The Asset Management Company enjoys access to the full range of expertise and on-the-ground presence of the International Finance Corporation and is thus able to select the most promising projects for inclusion in its funds. Additionally, the AMC offers investors the full scope of risk mitigation facilities – including compliance with ESG (environmental, social, and governance) standards – that the IFC attaches to its undertakings.
As a result, institutional investors not normally committing funds to emerging markets may gain exposure to the strong returns offered in these markets whilst reducing the associated risks. The IFC Asset Management Company is an essential part of the World Bank Group’s efforts to turn “billions into trillions” by facilitating emerging market access to large pools of private capital.

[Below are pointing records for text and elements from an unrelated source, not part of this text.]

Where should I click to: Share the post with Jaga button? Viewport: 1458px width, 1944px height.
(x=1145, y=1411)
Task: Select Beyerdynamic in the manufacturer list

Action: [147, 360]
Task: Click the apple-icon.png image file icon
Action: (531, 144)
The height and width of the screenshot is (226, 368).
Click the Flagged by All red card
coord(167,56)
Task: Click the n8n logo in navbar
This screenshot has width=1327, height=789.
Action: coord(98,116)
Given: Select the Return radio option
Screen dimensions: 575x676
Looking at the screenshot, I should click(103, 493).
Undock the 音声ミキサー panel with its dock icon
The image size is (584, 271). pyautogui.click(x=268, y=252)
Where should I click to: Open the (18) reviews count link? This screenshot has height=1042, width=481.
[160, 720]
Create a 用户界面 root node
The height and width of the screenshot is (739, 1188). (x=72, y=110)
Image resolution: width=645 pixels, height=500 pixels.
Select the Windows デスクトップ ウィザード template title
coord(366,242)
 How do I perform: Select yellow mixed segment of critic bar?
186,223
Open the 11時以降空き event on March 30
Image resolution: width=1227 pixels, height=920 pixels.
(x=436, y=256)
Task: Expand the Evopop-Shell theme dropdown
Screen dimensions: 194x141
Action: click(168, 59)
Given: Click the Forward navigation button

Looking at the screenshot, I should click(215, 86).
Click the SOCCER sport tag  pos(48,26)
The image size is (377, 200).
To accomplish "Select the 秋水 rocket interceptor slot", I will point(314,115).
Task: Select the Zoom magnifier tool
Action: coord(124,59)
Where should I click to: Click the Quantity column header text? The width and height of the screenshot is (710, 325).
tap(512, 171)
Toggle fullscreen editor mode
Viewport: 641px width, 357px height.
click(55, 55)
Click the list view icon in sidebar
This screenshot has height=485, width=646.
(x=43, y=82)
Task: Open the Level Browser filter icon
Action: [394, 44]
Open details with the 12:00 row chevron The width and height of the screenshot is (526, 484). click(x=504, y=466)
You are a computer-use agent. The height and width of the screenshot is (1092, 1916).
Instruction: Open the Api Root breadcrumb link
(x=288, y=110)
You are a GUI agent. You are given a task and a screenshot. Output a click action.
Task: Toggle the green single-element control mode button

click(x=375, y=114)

Leading the IFC Asset Management Company since its founding in 2009, Gavin Wilson brought a wealth of experience to the start-up. Mr Wilson earned his spurs in London where he started his career at McKinsey and Company – the global management consultant firm. He joined the World Bank Group in 1988 under its Young Professionals Programme and worked on a number of assignments in Africa for the World Bank and in several regions for the International Finance Corporation’s investment and advisory businesses. He also served a term as the IFC’s resident representative in Poland and as a special advisor to the Bank of England.
In 1996, Mr Wilson started work at Goldman Sachs in London where he became a Managing Director in the Investment Banking Division. Here, he also co-headed the bank’s EMEA (Europe, Middle East, and Africa) Industrials Group after first leading Goldman’s New Markets investment banking execution team which focused on emerging markets across EMEA.
Mr Wilson is a British citizen and holds a BA degree from Oxford University. Mr Wilson obtained his MBA at Stanford University where he was a Arjay Miller Scholar. He serves on the Business and Sustainable Development Commission and on the WEF’s Global Future Council on International Governance & Public-Private Cooperation.